Saved entries.
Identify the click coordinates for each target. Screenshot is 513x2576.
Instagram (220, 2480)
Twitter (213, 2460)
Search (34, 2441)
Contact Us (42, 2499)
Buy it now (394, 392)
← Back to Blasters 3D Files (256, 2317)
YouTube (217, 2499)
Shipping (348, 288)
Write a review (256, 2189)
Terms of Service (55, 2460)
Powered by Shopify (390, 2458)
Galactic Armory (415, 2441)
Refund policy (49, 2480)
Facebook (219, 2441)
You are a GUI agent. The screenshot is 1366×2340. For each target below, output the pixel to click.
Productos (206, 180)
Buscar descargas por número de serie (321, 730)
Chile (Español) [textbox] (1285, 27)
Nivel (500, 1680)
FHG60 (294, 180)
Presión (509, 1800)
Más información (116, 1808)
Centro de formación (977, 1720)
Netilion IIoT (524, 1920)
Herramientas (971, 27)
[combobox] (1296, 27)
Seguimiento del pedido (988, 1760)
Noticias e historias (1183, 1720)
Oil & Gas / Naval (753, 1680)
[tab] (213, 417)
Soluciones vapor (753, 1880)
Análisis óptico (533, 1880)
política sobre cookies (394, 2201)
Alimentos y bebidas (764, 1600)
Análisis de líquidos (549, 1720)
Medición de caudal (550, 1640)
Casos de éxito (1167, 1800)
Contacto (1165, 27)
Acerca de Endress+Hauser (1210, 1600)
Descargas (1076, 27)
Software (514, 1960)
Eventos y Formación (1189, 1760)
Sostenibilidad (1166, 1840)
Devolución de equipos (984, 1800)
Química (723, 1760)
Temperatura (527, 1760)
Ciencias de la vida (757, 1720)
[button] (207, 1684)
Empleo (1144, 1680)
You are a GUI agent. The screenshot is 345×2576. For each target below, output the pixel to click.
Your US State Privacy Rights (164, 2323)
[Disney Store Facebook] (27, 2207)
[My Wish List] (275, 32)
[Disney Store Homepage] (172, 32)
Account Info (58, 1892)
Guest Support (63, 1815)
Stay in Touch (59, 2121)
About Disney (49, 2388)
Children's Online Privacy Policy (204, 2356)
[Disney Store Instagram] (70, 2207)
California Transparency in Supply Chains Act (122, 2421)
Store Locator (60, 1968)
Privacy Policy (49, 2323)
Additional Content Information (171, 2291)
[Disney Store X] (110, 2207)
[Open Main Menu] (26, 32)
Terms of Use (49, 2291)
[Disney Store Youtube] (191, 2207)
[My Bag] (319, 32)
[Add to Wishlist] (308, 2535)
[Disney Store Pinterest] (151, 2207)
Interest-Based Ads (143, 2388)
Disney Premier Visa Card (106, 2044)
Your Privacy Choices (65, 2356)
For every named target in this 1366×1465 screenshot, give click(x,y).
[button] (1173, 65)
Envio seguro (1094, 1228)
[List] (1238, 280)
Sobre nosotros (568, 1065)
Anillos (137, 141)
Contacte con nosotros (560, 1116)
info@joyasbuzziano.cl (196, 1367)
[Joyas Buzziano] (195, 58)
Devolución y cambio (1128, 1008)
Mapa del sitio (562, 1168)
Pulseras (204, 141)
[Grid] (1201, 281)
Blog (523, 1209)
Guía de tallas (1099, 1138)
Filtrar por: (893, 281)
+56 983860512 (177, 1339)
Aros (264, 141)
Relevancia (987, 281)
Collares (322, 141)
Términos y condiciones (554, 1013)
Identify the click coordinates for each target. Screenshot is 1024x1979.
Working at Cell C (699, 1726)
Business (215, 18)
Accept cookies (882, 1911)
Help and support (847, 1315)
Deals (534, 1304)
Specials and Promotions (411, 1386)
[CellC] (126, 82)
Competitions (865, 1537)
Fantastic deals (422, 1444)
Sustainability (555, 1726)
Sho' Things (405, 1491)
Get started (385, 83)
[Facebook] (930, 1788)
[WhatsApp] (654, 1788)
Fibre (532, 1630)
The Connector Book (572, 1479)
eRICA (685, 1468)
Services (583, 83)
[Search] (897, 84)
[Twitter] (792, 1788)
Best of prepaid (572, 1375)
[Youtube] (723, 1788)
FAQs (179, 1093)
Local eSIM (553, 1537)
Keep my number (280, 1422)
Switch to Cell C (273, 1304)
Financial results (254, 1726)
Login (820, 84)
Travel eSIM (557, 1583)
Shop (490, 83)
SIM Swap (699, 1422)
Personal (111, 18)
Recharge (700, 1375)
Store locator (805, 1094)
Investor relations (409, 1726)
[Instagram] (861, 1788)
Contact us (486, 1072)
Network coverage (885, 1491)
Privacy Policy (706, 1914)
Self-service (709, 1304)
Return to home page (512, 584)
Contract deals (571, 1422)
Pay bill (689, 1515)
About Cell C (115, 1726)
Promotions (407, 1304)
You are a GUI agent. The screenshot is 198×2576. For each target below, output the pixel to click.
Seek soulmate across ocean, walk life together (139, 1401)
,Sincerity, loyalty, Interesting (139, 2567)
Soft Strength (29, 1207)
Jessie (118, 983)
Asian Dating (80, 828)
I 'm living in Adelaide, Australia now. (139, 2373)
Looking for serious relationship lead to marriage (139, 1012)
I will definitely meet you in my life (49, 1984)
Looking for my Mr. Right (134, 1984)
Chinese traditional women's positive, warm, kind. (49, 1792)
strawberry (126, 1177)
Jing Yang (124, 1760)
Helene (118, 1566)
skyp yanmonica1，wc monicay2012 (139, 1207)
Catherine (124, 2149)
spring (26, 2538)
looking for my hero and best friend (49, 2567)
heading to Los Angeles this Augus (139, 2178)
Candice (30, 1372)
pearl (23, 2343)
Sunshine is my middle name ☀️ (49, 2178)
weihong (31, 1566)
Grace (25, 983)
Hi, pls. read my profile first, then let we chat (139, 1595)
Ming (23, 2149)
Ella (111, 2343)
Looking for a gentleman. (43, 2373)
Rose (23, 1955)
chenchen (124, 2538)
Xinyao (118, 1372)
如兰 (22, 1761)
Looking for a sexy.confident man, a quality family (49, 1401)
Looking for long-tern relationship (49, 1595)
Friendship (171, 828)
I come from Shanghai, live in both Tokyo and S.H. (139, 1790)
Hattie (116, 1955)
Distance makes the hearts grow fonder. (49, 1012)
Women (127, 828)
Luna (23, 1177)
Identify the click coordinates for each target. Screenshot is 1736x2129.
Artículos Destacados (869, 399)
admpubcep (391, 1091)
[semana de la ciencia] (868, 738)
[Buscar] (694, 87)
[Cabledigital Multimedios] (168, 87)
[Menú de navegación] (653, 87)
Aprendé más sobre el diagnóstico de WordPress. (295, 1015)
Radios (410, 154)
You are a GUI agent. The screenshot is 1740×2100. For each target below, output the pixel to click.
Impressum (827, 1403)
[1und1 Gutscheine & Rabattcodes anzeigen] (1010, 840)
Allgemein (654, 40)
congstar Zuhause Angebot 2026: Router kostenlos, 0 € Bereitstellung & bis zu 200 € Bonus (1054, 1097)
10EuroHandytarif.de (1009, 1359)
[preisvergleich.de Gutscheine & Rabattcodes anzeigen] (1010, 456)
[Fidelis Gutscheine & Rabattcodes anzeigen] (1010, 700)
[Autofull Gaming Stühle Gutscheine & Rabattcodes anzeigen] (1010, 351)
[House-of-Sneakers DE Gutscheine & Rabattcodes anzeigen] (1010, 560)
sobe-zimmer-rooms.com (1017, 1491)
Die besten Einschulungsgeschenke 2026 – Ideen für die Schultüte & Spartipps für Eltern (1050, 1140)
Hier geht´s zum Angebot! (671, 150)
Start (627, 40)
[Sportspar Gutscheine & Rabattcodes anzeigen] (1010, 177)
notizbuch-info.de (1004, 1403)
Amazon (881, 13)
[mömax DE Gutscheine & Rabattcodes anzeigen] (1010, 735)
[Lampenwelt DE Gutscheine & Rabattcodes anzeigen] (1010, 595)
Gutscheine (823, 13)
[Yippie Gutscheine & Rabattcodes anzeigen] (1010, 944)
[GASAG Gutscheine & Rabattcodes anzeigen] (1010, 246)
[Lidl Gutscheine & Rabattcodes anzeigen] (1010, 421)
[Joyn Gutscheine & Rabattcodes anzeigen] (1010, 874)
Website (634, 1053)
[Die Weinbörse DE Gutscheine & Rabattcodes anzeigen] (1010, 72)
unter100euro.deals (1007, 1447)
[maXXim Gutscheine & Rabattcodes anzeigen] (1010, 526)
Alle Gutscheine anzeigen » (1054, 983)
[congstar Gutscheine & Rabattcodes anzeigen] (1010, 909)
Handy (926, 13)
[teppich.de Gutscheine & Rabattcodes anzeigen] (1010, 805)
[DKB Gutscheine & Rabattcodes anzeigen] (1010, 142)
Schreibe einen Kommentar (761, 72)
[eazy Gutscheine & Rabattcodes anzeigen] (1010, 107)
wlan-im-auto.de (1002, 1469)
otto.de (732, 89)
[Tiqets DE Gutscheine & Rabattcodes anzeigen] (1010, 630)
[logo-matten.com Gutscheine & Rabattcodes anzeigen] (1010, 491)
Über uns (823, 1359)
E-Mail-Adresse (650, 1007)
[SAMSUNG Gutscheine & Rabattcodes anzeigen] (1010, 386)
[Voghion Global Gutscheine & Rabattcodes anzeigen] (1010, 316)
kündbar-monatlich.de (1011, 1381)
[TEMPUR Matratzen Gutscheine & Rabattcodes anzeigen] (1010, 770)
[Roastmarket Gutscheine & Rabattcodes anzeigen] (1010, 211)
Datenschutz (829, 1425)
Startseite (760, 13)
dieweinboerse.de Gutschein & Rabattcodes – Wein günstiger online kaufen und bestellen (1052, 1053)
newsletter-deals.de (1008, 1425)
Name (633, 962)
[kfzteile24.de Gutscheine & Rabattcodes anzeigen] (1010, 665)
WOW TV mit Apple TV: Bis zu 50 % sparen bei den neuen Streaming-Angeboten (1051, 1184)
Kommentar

How to complete this task.
Using the records above, copy word for word the line with "[Instagram] (861, 1788)", the line with "Friendship (171, 828)", and every line between them.

Response area.
[Instagram] (861, 1788)
Contact us (486, 1072)
Network coverage (885, 1491)
Privacy Policy (706, 1914)
Self-service (709, 1304)
Return to home page (512, 584)
Contract deals (571, 1422)
Pay bill (689, 1515)
About Cell C (115, 1726)
Promotions (407, 1304)
You are a GUI agent. The screenshot is 198×2576. For each target below, output the pixel to click.
Seek soulmate across ocean, walk life together (139, 1401)
,Sincerity, loyalty, Interesting (139, 2567)
Soft Strength (29, 1207)
Jessie (118, 983)
Asian Dating (80, 828)
I 'm living in Adelaide, Australia now. (139, 2373)
Looking for serious relationship lead to marriage (139, 1012)
I will definitely meet you in my life (49, 1984)
Looking for my Mr. Right (134, 1984)
Chinese traditional women's positive, warm, kind. (49, 1792)
strawberry (126, 1177)
Jing Yang (124, 1760)
Helene (118, 1566)
skyp yanmonica1，wc monicay2012 (139, 1207)
Catherine (124, 2149)
spring (26, 2538)
looking for my hero and best friend (49, 2567)
heading to Los Angeles this Augus (139, 2178)
Candice (30, 1372)
pearl (23, 2343)
Sunshine is my middle name ☀️ (49, 2178)
weihong (31, 1566)
Grace (25, 983)
Hi, pls. read my profile first, then let we chat (139, 1595)
Ming (23, 2149)
Ella (111, 2343)
Looking for a gentleman. (43, 2373)
Rose (23, 1955)
chenchen (124, 2538)
Xinyao (118, 1372)
如兰 (22, 1761)
Looking for a sexy.confident man, a quality family (49, 1401)
Looking for long-tern relationship (49, 1595)
Friendship (171, 828)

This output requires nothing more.